> PROBLEMS TO SOLVE:
A: Translate this sentence from the Toyota frame repair text below into Spanish: "Once you drop the spare wheel assembly, you will have a better visual of what you may need."
B: Answer these from the Toyota frame repair text below:
(i) In which state is Saf-T-Cap located?
(ii) Which way of repairing a frame does the text call incorrect?
(iii) When does the last writer plan to post pictures?
C: Write the next part of the Toyota frame repair text below, starting right after its final sentence.

> EXCERPTED TEXT:
+++

Saf-T-Cap (autorust.com) in Rhode Island sells what you may need... or just order the rear cross member from Toyota... Once you drop the spare wheel assembly, you will have a better visual of what you may need. Post up some pictures and I may be able to give a more detailed reply. I reconditioned a very many Toyota/Lexus frames... from cutting and sectioning to full frame drops and re-builds...

Be very careful of what someone may fabricate... Welding angle iron together to repair a frame is not the correct method...
 
Saf-T-Cap (autorust.com) in Rhode Island sells what you may need... or just order the rear cross member from Toyota... Once you drop the spare wheel assembly, you will have a better visual of what you may need. Post up some pictures and I may be able to give a more detailed reply. I reconditioned a very many Toyota/Lexus frames... from cutting and sectioning to full frame drops and re-builds...

Be very careful of what someone may fabricate... Welding angle iron together to repair a frame is not the correct method...
Safetcap is who I was referring to. I will post good pictures tomorrow when I get it on a lift. Thank you!

+++

> ENTRIES SUPPLIED:
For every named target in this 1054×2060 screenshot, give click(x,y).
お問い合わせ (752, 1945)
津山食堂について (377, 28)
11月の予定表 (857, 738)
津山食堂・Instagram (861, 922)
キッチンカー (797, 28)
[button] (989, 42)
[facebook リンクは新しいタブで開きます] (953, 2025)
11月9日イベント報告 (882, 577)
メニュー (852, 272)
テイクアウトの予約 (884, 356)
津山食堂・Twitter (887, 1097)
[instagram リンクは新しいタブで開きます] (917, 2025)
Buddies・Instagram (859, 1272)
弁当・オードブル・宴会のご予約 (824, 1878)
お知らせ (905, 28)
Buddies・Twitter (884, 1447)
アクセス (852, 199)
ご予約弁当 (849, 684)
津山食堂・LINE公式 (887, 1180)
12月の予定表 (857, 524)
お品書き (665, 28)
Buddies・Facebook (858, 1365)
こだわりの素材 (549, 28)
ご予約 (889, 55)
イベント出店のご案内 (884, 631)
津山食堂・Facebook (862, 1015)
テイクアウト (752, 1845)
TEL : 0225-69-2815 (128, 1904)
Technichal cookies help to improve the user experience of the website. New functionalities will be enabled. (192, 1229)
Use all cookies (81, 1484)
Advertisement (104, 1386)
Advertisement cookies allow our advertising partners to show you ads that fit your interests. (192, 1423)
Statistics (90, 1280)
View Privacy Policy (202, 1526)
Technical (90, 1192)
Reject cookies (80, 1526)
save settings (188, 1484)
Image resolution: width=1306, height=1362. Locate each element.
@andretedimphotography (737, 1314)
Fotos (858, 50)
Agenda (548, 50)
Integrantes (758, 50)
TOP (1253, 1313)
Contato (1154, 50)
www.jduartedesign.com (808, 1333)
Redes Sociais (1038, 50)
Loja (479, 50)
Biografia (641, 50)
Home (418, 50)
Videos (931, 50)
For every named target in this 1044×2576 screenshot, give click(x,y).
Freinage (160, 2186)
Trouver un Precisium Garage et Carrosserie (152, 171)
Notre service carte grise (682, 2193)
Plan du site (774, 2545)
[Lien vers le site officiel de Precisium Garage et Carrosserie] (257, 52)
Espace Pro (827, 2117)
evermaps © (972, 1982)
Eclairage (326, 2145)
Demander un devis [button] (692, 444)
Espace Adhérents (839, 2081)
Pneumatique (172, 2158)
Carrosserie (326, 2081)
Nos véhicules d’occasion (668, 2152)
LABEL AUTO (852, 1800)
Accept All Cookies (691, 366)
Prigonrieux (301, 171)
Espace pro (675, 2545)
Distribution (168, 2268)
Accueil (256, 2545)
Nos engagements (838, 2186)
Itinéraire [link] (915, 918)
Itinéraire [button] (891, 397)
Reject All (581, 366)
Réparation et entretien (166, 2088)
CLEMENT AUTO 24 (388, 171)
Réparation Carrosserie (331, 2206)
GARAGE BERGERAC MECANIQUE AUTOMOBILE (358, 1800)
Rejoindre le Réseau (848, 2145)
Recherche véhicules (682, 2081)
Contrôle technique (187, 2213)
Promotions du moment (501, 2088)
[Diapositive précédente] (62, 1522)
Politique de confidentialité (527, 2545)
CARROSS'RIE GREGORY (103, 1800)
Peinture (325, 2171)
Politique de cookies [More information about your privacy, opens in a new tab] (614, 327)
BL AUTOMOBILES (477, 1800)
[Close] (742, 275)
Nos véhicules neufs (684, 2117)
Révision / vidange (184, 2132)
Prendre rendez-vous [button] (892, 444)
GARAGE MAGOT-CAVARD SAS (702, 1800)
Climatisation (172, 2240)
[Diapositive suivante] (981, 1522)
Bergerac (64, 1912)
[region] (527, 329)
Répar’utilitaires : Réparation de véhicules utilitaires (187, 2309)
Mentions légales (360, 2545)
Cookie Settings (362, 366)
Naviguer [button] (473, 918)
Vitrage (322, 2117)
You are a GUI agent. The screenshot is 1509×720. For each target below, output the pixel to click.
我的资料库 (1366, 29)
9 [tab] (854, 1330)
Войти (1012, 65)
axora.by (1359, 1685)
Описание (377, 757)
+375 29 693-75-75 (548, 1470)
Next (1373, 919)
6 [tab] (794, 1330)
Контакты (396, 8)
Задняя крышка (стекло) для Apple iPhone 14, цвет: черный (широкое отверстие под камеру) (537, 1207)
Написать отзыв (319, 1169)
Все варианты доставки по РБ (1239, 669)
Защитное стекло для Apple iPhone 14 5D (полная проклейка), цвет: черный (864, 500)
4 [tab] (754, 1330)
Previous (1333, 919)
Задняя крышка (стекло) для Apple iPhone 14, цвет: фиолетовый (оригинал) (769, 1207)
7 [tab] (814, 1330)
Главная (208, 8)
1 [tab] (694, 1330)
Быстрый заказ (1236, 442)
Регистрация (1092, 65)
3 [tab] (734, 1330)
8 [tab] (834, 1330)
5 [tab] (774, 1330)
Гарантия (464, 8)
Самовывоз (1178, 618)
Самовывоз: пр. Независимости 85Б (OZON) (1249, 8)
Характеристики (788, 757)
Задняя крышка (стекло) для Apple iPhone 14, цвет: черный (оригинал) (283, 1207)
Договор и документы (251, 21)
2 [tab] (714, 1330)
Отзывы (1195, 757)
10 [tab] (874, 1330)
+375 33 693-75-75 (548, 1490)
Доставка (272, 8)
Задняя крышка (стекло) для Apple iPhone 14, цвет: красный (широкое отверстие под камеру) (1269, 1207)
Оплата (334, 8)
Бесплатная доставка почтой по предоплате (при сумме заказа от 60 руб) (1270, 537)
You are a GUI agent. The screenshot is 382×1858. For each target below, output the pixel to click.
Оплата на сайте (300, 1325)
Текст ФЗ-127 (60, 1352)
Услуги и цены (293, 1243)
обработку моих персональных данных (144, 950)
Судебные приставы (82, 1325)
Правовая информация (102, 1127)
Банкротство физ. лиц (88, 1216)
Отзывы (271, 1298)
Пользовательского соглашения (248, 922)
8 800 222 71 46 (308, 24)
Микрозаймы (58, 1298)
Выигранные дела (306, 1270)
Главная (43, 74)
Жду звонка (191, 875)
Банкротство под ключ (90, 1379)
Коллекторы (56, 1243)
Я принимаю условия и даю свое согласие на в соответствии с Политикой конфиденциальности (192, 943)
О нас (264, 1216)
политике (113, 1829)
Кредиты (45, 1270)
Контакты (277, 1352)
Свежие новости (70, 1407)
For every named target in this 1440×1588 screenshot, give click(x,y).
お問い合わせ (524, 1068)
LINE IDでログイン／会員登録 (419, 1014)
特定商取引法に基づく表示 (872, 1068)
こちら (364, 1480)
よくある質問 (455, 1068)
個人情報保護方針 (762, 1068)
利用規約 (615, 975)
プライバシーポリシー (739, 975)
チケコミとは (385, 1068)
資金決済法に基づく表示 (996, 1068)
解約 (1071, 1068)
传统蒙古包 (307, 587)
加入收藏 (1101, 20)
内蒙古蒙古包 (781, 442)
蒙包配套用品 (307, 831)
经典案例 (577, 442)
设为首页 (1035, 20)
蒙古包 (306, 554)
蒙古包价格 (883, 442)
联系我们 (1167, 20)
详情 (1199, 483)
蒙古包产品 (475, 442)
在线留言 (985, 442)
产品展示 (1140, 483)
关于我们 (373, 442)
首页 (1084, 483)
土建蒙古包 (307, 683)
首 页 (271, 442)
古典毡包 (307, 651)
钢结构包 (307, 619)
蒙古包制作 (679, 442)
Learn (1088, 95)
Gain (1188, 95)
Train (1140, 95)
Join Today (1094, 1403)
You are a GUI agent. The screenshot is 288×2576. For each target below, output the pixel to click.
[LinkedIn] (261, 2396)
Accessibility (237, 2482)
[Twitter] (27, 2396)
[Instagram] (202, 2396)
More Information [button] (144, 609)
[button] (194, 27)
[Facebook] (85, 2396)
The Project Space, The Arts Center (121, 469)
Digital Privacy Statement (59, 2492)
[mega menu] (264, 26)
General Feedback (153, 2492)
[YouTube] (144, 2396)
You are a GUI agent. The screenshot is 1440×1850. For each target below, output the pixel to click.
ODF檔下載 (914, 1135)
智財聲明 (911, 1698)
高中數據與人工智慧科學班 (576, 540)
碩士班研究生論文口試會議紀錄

+++

> IN RESPONSE:
A: Una vez que bajes el conjunto de la rueda de repuesto, tendrás una mejor vista de lo que puedas necesitar.

B:
(i) Rhode Island.
(ii) Welding angle iron together.
(iii) Tomorrow, once the vehicle is on a lift.

C:
I have an extra frame (cut into 3pcs for shipping) that I intended to strip for brackets and cross members but now an leaning to a frame swap as we get deeper into things. Lmk if that might be helpful...
 
Any sources for this that you trust, or general pricing? Dry Ice blasting is $1500 for a total undercarriage and engine bay..taking off the tires, skid plates, some kind of cover for the transmission that is going to get replaced etc. I am sure that a new frame costs more than that, but might be worth it.
 
I would reach out to people parting out rigs on marketplace and find one willing to ship.

Swapping a frame is a big job, but not complicated.
 
Here are some rear area pics showing the frame where the trailer hitch would be attached. My buddy said there was no thread to grab onto and would not work...I hope these are helpful.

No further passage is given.